The therapist and I trade looks. Bash was all fun and smiles for the initial physical activities, but now that we’re talking about tackling disruptive behaviors, he’s shrinking in his chair. The kid so fearless on the trapeze and crash pad is curled up and shaking, his glasses on the table streaked with dried tears.
Inside I ache, on the verge of crumbling just as he. His hands are too small to be holding his head like that. He shouldn’t feel the Fear like this so soon in life. This is the kind of Fear that crushes imagination, courage, hope.
I should know, carrying the burden as I do now. But not then. Back then I feared climbing a tree, sure, but not reading with my classmates. I may have feared taking my bike down that vertical drop of a gravel road to the park, but I never worried so much about my math that I threw away my test and hid in the school basement, only to find out later I had gotten every answer right.
I cannot solve this for him, I tell myself time and again as I stroke Bash’s back, doing my damndest to keep my outsides calm as the therapist tries to look into Bash’s face.
“But you did such a great job on Energy Hare-y!” she says, her voice just bubbly enough to be excited without patronizing. Her freckled face and ponytail give her the look of a high school baby-sitter, though her diplomas on the wall reflect a solid ten years of medical education. “You said you should take a break, and that’s just the thing to help a body get the wiggles out and find new focus.”
“This sounds an awful lot like Rock Brain,” I add, pointing to another Unthinkable. “He’s got you stuck real hard.”
Stuck is right. For every tough behavior—inability to sit still, outbursts over small problems, fleeing in fear of failure—Bash’s answer has been, “Ask the teacher for help.”
Sounds like the right thing to do, doesn’t it? Ask for help. I tell my students that every week. I’ve told Blondie, Bash, and Biff to do this when tackling something new and/or hard. Never be afraid to ask for help!

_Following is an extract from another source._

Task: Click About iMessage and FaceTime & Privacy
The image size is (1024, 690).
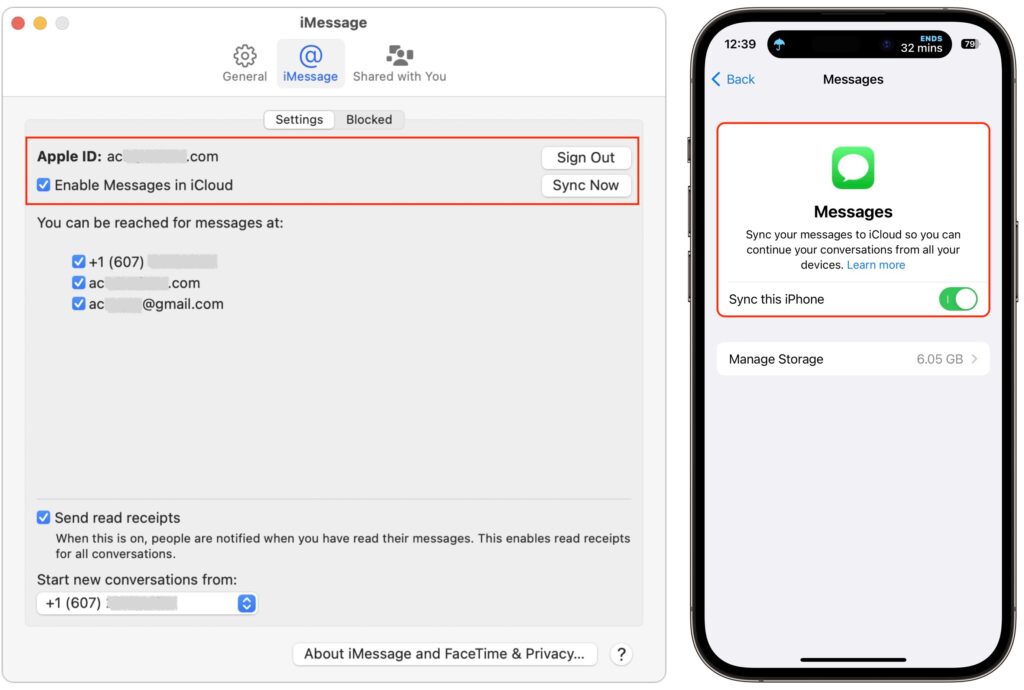Action: click(444, 654)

This is even truer when it comes to matters of mental health. Illnesses like depression and anxiety can isolate a person and make them feel incapable of connecting to another human being. I experienced this first-hand during my years of post-partum depression. Holding one baby boy while another slept, I’d stare out the bedroom window to see other people walking dogs, grilling food, swimming in pools. They were all neighbors, yet impossibly far away. The walls of the house seemed impenetrable. I felt like I was losing my sense of Self, of hope. I’d pray to get through the day, hour, minute without succumbing to the voices inside telling me how easy it was to just walk out of the house and not come back, to make the boys cry for a reason…
Though my sons’ birth cracked open the darkest pieces of me, they were also my inspiration to hammer those pieces to dust. Now Bash is facing his own darkness, one that tells him over and over that he is stupid, that he can’t do anything, that his teacher will be mad because he’s wrong, he’s wrong in everything, that he can’t do ___ because he’s never done it before so he’ll fail and everyone will laugh.
I want so badly to lift the Fear off his shoulders and carry them myself. I want to hold his hand and guide him to the right answers at the right time. I want to see him succeed…
But he will not succeed if I do everything for him.
Some battles must be fought alone. We can provide the tools, the support, the whatever-else-needed, but in the end, the fight is Bash’s and only Bash’s.
It’s not an easy truth for writers to face, either.
Fear looms over us with every submission and book review. For some of us, Fear grips us before we even put the story to the page. I don’t have the time to write well like real authors. I can’t afford to spend time on something that’ll fail. It will fail. No way anyone could like something I write.
It’s a Charlie Brown moment—we just can’t do anything right, not even what we love.
Better to run and hide our creative selves from the world than face the disapproval and derision sure to come.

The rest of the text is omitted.